Optimizing update of 10,000 rows

For our e-commerce store, we have a drop shipper with almost real-time data available on stock available for every item. We have created a script that downloads their 13MB XML file of data and updates the stock accordingly for all 10,000 products every 4 hours. The problem is that the script is doing 10,000 UPDATE commands as it loops through the products every 4 hours which brings the MySQL server to a hault.

Is there a better way to do this?

load the xml file into a separate table, then do a multi-table update

So would inserting 10k items, then doing the multi-table update be less taxing on mysql? I’m researching multi-table updates now…

yes, i think it would be less taxing

it would be one UPDATE statement for all 10000 rows, rather than 10000 separate UPDATE statements

I guess I need to learn more about multi-table update - from what I can tell it would still require 10,000 update statements.

nope, just one statement

UPDATE my_master_table
INNER
  JOIN my_trans_table 
    ON my_trans_table.id = my_master_table.id
   SET my_master_table.price = my_trans_table.price

rows are matched on id, so if there are 10000 different ids in the transaction table, there will be 10000 rows updated in the master table

Although there are less queries, it appears that the multi-table update still uses up a lot of mysql resources and brings the mysql server to a hault.

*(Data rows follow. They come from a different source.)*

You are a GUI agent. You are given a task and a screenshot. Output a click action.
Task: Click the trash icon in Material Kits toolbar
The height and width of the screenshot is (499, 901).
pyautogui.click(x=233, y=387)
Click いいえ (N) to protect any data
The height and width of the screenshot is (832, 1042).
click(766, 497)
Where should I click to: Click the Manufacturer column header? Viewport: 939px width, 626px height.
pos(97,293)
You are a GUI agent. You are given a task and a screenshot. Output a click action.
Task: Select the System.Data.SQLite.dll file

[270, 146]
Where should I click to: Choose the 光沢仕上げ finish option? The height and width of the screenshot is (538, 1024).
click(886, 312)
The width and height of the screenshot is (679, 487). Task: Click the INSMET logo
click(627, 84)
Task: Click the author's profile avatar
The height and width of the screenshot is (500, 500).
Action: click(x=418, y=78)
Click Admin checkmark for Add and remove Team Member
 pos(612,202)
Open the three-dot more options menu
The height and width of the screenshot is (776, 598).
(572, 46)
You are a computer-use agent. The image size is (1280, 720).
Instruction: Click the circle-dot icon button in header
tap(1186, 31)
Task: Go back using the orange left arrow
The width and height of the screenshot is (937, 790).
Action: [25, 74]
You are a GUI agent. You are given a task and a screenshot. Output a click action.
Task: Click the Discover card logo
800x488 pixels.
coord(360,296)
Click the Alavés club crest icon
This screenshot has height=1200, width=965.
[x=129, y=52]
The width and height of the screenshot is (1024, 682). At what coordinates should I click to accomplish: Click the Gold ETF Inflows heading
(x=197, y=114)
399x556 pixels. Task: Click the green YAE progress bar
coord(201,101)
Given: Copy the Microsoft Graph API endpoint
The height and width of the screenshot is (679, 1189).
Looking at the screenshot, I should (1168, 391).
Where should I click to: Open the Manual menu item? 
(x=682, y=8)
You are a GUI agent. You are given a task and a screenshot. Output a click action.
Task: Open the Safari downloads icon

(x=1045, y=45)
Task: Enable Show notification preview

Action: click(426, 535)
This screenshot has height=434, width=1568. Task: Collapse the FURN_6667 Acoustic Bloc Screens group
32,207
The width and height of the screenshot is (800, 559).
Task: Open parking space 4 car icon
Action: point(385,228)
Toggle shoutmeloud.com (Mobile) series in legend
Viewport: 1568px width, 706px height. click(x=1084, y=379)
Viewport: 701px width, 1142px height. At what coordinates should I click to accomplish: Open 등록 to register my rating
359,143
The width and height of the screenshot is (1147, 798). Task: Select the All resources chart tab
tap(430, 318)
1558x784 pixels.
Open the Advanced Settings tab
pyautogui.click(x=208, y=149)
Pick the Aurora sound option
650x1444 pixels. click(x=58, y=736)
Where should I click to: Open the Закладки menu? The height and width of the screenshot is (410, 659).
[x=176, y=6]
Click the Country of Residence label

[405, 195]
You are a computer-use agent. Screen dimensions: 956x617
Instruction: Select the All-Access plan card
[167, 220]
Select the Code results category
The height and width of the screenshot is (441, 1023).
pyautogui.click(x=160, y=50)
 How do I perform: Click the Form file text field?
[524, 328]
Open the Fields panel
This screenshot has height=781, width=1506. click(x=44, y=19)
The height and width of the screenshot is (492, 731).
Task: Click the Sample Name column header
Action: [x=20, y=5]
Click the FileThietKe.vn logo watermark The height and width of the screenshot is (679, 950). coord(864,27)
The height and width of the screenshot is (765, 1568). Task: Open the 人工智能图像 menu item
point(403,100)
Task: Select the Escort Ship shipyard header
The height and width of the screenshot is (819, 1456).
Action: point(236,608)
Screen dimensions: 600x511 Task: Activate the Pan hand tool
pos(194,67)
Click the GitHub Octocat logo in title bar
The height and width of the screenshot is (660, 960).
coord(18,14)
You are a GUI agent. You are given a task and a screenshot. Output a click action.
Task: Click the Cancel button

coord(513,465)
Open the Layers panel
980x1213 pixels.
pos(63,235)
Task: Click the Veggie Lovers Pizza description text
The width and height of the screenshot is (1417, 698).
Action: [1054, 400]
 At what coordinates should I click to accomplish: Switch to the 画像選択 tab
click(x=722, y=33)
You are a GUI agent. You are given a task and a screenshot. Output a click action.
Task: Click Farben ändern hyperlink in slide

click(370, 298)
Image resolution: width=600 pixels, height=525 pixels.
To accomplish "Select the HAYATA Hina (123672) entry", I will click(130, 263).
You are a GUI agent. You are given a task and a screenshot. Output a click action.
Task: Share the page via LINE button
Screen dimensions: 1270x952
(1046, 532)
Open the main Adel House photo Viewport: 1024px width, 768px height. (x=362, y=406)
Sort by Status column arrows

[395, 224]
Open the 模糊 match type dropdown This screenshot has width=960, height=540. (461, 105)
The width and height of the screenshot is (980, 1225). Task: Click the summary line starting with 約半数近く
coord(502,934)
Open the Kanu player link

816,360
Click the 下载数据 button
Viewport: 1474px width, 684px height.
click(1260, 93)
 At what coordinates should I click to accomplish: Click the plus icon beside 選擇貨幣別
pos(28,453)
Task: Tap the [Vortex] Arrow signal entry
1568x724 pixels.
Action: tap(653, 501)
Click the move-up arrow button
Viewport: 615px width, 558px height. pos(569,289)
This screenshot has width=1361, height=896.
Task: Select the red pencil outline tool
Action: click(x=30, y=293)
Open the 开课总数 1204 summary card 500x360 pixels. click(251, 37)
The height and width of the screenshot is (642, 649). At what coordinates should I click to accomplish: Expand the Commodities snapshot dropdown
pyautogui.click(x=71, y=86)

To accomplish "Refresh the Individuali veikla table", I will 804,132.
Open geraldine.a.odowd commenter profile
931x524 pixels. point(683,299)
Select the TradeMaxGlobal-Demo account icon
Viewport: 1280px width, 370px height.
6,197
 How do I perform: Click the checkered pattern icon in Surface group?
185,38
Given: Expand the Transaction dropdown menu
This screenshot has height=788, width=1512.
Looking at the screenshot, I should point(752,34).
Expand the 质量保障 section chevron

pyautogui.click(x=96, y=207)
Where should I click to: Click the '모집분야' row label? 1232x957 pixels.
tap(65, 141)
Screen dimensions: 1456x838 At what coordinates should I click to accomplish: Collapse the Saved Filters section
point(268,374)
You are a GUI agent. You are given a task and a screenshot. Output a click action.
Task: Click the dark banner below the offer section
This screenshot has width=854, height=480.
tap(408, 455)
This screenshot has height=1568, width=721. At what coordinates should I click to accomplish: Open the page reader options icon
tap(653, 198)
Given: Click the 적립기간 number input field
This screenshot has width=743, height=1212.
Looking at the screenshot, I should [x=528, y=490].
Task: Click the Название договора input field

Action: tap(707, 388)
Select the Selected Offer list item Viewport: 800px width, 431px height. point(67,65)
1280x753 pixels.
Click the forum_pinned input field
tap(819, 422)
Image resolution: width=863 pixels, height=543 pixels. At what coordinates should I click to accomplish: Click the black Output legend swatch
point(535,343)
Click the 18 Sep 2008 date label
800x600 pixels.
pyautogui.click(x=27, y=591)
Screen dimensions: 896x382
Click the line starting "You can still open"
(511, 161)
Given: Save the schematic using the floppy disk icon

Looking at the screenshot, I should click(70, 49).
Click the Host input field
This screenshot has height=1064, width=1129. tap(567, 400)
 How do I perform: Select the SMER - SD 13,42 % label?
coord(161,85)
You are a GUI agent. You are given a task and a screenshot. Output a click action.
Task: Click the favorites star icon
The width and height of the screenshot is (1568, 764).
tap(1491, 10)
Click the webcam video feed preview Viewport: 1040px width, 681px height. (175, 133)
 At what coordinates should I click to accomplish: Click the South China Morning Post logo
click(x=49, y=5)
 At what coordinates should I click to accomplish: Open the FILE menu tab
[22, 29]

The only real solution is to update in small increments throughout the day instead of all 10k at once.

13MB XML file should be something like 1.3MB of real data that you need updated.

Once update to write 1.3MB will not slow down your server to much, that is, unless your indexes are not used/messed up.

Just describe your update queries, and see if your using your indexes or not.

Then, if that slows down your site more than you want to, you can always do 1 update a second, so your 10k records will take 2.77h to finish updating.

But you usually do this when networking is the bottleneck, and from your description, your bottleneck is the CPU. In witch case, it will be allot faster to do one update instead of 10k, since your indexes will only be rebuilt once, (depending on what your updating).

What do you mean by this?

DESCRIBE
>> http://dev.mysql.com/doc/refman/5.0/en/describe.html

i think he means EXPLAIN
>> http://dev.mysql.com/doc/refman/5.4/en/using-explain.html

Tomato/Tomato, both work.


mysql> desc select * from log limit 10;
+----+-------------+-------+------+---------------+------+---------+------+------+-------+
| id | select_type | table | type | possible_keys | key  | key_len | ref  | rows | Extra |
+----+-------------+-------+------+---------------+------+---------+------+------+-------+
|  1 | SIMPLE      | log   | ALL  | NULL          | NULL | NULL    | NULL | 5190 |       | 
+----+-------------+-------+------+---------------+------+---------+------+------+-------+
1 row in set (0.00 sec)

mysql> explain select * from log limit 10;
+----+-------------+-------+------+---------------+------+---------+------+------+-------+
| id | select_type | table | type | possible_keys | key  | key_len | ref  | rows | Extra |
+----+-------------+-------+------+---------------+------+---------+------+------+-------+
|  1 | SIMPLE      | log   | ALL  | NULL          | NULL | NULL    | NULL | 5190 |       | 
+----+-------------+-------+------+---------------+------+---------+------+------+-------+
1 row in set (0.00 sec)

mysql> describe select * from log limit 10;
+----+-------------+-------+------+---------------+------+---------+------+------+-------+
| id | select_type | table | type | possible_keys | key  | key_len | ref  | rows | Extra |
+----+-------------+-------+------+---------------+------+---------+------+------+-------+
|  1 | SIMPLE      | log   | ALL  | NULL          | NULL | NULL    | NULL | 5190 |       | 
+----+-------------+-------+------+---------------+------+---------+------+------+-------+
1 row in set (0.00 sec)

I may, however, passed in the docs for the table desc only, if that’s the case, the link provided by r937 is the good one.